* [COMPLETE THE FOLLOWING]
1 - Rewrite the paragraph of the summit announcement that begins "Plenary sessions and symposia" as a bulleted list of its topics.
2 - Write the next part of the summit announcement, picking up at the point where it stops.

* [PASSAGE FOR REVIEW]
══════════
The summit will consider the pros and cons of technology applications
that enhance our health and healing, ability to learn and communicate,
and experience reality, even as they reduce our personal interactions,
privacy and our attraction to the "actual."
Plenary sessions and symposia will focus on our changing expectations
and definitions of privacy, the nature of virtual-reality societies, artists
as researchers/researchers as artists, the benefits and social cost of
advances in telemedicine, distance-learning and distance-research collaborations,
information overload and retrieval, the gender divide in technology careers,
technology and alienation, artificial intelligence and robots.
The summit also will include demonstrations of new media, digital arts
productions, unexpected applications of advanced computing and extrapolations
from today's technology to likely future developments in the field.
The summit will be open to faculty, staff, students and the public.
There will be no registration fee for students.
For online registration and detailed and updated information on the
program, speakers, accommodations and schedule of events, go to http://www.research.buffalo.edu/events/digital%20frontier/default.htm
or call the Office of Conferences and Special Events at 645-3705, ext.
══════════
* [GIVEN RECORDS]
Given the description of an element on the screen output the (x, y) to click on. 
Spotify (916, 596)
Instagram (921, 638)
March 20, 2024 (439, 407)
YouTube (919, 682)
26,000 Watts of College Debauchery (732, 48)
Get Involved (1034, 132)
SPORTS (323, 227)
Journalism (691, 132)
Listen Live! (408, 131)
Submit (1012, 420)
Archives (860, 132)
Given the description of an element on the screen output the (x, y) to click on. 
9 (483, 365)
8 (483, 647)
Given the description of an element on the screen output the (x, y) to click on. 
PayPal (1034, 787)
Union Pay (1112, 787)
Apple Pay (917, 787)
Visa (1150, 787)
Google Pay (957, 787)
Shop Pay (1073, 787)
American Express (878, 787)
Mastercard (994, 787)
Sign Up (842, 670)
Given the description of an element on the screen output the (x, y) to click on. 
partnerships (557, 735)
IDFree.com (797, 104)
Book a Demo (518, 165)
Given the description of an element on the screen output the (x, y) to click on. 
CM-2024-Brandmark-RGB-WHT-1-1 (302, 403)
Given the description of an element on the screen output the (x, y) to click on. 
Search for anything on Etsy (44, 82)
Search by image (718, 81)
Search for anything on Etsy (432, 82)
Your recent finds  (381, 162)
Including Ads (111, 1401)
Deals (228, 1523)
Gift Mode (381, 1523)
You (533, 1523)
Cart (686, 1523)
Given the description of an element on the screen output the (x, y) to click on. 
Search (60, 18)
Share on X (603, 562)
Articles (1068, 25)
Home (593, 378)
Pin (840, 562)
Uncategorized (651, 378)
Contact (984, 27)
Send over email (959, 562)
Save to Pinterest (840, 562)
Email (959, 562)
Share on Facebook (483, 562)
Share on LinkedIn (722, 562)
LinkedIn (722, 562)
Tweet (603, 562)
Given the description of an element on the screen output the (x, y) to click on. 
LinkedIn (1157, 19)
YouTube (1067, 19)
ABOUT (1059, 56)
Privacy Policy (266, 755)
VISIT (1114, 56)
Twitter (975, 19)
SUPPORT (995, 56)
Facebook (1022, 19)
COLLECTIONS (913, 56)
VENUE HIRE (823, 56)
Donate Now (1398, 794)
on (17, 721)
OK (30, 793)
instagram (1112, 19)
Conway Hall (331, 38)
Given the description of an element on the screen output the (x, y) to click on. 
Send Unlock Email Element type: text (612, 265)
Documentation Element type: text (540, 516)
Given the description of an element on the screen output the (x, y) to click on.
══════════
* [RESPONSES]
1 -
Plenary sessions and symposia will focus on:
- changing expectations and definitions of privacy
- the nature of virtual-reality societies
- artists as researchers/researchers as artists
- the benefits and social cost of advances in telemedicine, distance-learning and distance-research collaborations
- information overload and retrieval
- the gender divide in technology careers
- technology and alienation
- artificial intelligence and robots

2 -
223.
The event will be co-sponsored by Cisco Systems, Verizon Corp., the
American Sociological Association, the American Psychological Association
Online, SGI, the Computing Research Association, the Association for Information
Systems, InfoTech Niagara, Hodgson Russ L.L.P. and Niagara Mohawk Power
Corp.
Five speakers will be featured in plenary sessions to be held during
the summit. They are:
- Michael
Paige, vice president and director of the Xerox Palo Alto Research Center
(PARC), where he facilitates the transfer of technology to product-development
organizations and the commercialization of Xerox intellectual property
- Steve
Mann, professor in the Department of Electrical and Computer Engineering
in the Computer Engineering Research Group at the University of Toronto,
best known as the inventor of the wearable computer WearComp, and WearCam,
an eyetap camera and reality mediator
- Brenda
Laurel, designer, writer, researcher, performer and member of the graduate
faculty in media design at the Art Center College of Design in Pasadena.
For 25 years, her work has focused on experience design, interactive
story and the intersection of culture and technology. Laurel has worked
for such companies as Atari, Activision and Apple, and in 1990 co-founded
Telepresence Research, where she developed technology and applications
for virtual reality and remote presence. She also is the founder of
Purple Moon, which creates interactive media for girls.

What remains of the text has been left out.